Reflecting on my educational years, I realise some key figures stand out for me. At school and college, it was key teachers that supported, encouraged, and showed confidence in my abilities. At university, there was one lecturer in particular who recognised and nurtured my skill and interests and another who inspired me through their knowledge and wisdom. During my career, strong female peers have provided support and guidance, and significant male allies have shown belief and endorsement at crucial times.

How would you describe your experience as a woman scientist?

My experience as a female scientist has required me to have drive, dedication, resilience, and belief to keep pursuing my potential, overcome hurdles, face challenging environments and prove to myself and others I can succeed in this more male dominated world.

I have had to get used to predominantly male environments. Finding allies has been important to help break through potential stereotypical barriers. I have worked tremendously hard at each stage of my career to put myself in a strong position with regard to my skill and knowledge, in order to operate at a high level when in those challenging environments. But ultimately, being a woman scientist has been hugely rewarding. Working in a science that provides the opportunity to add to new knowledge, help others unlock their potential, and hopefully show young aspiring girls and women that science is a field within which they can succeed.

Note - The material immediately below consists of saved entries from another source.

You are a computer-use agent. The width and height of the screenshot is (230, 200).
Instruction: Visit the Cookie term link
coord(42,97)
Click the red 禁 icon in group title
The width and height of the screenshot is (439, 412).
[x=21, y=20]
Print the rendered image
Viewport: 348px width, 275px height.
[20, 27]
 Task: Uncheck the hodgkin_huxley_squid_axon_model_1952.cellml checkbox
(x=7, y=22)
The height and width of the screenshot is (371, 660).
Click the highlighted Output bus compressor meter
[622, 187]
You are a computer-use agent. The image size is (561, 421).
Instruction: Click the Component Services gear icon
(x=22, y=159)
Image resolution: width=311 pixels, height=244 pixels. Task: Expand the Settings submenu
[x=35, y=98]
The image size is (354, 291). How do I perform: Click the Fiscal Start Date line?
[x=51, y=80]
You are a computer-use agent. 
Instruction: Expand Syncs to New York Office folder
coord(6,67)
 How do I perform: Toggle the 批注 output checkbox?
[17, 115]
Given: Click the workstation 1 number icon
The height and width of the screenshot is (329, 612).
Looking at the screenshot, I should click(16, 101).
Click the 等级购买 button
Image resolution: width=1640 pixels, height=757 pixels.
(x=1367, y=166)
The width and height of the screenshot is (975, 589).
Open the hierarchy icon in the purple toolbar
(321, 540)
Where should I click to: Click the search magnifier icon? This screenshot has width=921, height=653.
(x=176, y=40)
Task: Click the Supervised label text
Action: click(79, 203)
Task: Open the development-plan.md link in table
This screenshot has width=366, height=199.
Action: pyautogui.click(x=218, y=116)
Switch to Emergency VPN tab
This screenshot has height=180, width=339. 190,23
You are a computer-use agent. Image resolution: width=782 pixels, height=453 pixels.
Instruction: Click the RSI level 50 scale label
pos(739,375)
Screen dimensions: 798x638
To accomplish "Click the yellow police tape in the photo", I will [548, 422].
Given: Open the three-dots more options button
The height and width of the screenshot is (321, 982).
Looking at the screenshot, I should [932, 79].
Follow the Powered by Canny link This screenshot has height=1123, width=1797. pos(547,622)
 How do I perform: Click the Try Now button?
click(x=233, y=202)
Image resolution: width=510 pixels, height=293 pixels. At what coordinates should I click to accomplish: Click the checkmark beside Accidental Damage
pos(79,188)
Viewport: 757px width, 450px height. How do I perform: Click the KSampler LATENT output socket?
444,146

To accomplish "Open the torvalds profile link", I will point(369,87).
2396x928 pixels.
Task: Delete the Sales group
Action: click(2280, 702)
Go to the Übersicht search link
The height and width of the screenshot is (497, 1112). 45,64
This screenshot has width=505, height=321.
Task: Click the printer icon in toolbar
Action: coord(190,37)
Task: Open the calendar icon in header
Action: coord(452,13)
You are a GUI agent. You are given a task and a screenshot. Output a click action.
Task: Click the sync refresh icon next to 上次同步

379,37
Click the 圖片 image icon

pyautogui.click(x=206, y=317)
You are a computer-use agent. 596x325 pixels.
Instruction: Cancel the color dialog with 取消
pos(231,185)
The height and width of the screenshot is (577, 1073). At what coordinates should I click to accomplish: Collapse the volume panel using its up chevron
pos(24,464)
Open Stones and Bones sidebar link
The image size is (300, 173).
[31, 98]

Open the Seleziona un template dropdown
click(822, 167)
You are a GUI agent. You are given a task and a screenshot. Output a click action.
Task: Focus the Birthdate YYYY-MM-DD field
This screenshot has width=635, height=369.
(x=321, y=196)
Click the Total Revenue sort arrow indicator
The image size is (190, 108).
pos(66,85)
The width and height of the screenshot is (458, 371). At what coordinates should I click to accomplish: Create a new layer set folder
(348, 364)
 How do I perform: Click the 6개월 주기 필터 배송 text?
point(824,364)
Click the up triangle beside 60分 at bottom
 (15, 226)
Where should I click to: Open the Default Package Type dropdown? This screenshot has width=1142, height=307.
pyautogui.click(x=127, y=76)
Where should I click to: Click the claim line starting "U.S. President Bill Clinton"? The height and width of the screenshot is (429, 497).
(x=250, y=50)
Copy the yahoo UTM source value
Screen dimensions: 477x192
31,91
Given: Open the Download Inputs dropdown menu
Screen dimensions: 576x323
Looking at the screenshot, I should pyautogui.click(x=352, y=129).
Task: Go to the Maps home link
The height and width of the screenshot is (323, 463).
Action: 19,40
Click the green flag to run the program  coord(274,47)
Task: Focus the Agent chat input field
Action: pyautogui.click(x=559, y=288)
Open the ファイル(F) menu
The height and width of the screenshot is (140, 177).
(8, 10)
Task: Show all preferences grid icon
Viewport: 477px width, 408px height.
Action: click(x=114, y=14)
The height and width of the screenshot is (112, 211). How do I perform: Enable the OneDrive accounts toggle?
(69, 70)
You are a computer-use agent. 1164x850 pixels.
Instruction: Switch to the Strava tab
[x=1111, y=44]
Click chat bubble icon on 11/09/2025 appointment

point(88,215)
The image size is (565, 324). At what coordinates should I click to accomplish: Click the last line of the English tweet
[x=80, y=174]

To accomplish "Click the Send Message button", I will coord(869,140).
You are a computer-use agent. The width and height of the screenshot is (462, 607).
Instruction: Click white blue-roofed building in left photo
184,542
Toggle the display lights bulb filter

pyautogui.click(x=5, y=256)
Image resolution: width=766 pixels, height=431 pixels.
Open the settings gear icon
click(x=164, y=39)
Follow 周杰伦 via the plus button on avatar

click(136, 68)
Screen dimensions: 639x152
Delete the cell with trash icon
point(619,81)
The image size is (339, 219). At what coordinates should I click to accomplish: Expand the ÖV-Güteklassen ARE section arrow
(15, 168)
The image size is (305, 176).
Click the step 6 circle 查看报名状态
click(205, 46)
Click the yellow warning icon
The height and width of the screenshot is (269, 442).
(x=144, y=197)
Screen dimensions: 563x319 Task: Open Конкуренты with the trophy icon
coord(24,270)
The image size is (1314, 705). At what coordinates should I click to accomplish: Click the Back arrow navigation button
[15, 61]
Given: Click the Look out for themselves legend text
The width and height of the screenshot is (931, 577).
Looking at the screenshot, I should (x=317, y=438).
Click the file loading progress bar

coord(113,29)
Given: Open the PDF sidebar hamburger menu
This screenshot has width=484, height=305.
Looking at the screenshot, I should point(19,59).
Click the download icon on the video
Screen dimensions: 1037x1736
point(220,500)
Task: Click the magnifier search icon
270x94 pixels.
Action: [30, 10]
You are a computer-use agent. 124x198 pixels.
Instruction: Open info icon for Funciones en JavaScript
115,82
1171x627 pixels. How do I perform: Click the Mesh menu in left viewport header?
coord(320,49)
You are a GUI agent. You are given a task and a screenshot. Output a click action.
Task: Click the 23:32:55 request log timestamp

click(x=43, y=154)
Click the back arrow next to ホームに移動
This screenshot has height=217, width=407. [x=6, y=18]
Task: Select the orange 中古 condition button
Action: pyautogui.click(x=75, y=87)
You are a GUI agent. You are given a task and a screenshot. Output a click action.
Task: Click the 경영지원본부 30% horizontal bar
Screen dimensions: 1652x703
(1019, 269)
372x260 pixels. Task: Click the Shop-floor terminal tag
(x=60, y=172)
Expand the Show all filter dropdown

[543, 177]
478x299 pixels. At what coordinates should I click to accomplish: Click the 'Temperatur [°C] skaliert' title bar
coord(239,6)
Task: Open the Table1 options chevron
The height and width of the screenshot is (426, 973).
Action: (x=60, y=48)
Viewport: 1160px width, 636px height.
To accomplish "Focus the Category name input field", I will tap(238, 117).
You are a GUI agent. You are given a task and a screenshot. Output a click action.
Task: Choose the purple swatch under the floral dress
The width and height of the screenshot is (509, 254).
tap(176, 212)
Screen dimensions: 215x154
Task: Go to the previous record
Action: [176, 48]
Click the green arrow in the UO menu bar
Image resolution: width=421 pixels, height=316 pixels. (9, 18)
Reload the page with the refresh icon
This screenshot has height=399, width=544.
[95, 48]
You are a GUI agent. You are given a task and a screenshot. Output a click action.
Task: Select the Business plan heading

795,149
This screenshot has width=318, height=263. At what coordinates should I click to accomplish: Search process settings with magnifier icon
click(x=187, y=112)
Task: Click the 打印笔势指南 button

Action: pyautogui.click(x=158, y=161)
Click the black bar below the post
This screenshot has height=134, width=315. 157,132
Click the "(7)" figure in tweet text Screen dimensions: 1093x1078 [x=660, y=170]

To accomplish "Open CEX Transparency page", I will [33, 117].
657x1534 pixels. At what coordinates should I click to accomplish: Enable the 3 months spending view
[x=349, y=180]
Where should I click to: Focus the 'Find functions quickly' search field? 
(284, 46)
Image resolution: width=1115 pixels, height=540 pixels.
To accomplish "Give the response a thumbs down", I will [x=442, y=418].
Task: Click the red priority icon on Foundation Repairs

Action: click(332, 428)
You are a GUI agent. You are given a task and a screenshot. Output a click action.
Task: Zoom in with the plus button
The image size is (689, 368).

Which barriers would you say exist to you as a woman scientist and how can we overcome them?

My experience of barriers as a woman scientist in the world of sport, operating in my different roles, has been predominantly related to stereotypes and the resulting impact of these in the environments within which you are operating or trying to enter. Although improving, they continue to impact a number of women in these fields.  There is pressure on women to prove themselves, overcome preconceptions, and even change their appearance to fit in. Having to get used to being the only woman in a setting, trying to be heard and gain respect in an environment not used to a woman’s voice, feeling pressure to prove your position and be accepted, and maintain belief and confidence in the face of adversity, are just some of the challenges that are experienced along the way.

As a trainee sport psychologist, I was once advised that I would have to change the way I looked if I wanted to be successful in applied sport. I remember how this made me feel and made me even more determined to prove the opposite. It is not about appearance, but it is about professionalism, skill, knowledge, and performance. We need to challenge these stereotypical beliefs and behaviours, and create environments that are diverse and inclusive so that women do not feel like intruders and can embrace the world of science positively. Then we can benefit from the broadest range of talent and maximise the benefits that diversity brings. I think this is happening, and increasingly male allies play a key role in enabling this transition.

Is there anything you do in your day-to-day work to support fellow women scientists?

As Head of School of Human Sciences at the University of Derby, I take the opportunity to support women in science every day. We have a fantastic group of women scientists spanning biomedical science, forensic science, and sport and exercise science. They make up a growing proportion of our academic team with the ambition to see further growth in coming years.

I am currently working on a new project that aims to enhance diversity in science, increase collaboration, opportunity, understanding and engagement to help in the quest to break down barriers and enable women to prosper. Although early in the journey, I have once again found support and encouragement from a strong, positive woman that has given me the belief in being able to make a difference.

Why is it important to empower women in science?

The inspiring story of Katherine Johnson, an African-American mathematician for NASA, sums up for me the importance of empowering women in science. Hidden Figures, a film adaptation of Johnson’s significance and impact in the success of NASA operations, depicts for me the importance of recognising skill and talent for what it is, not who holds it, and how embracing this approach will result in greater potential, innovation and success in the future of science.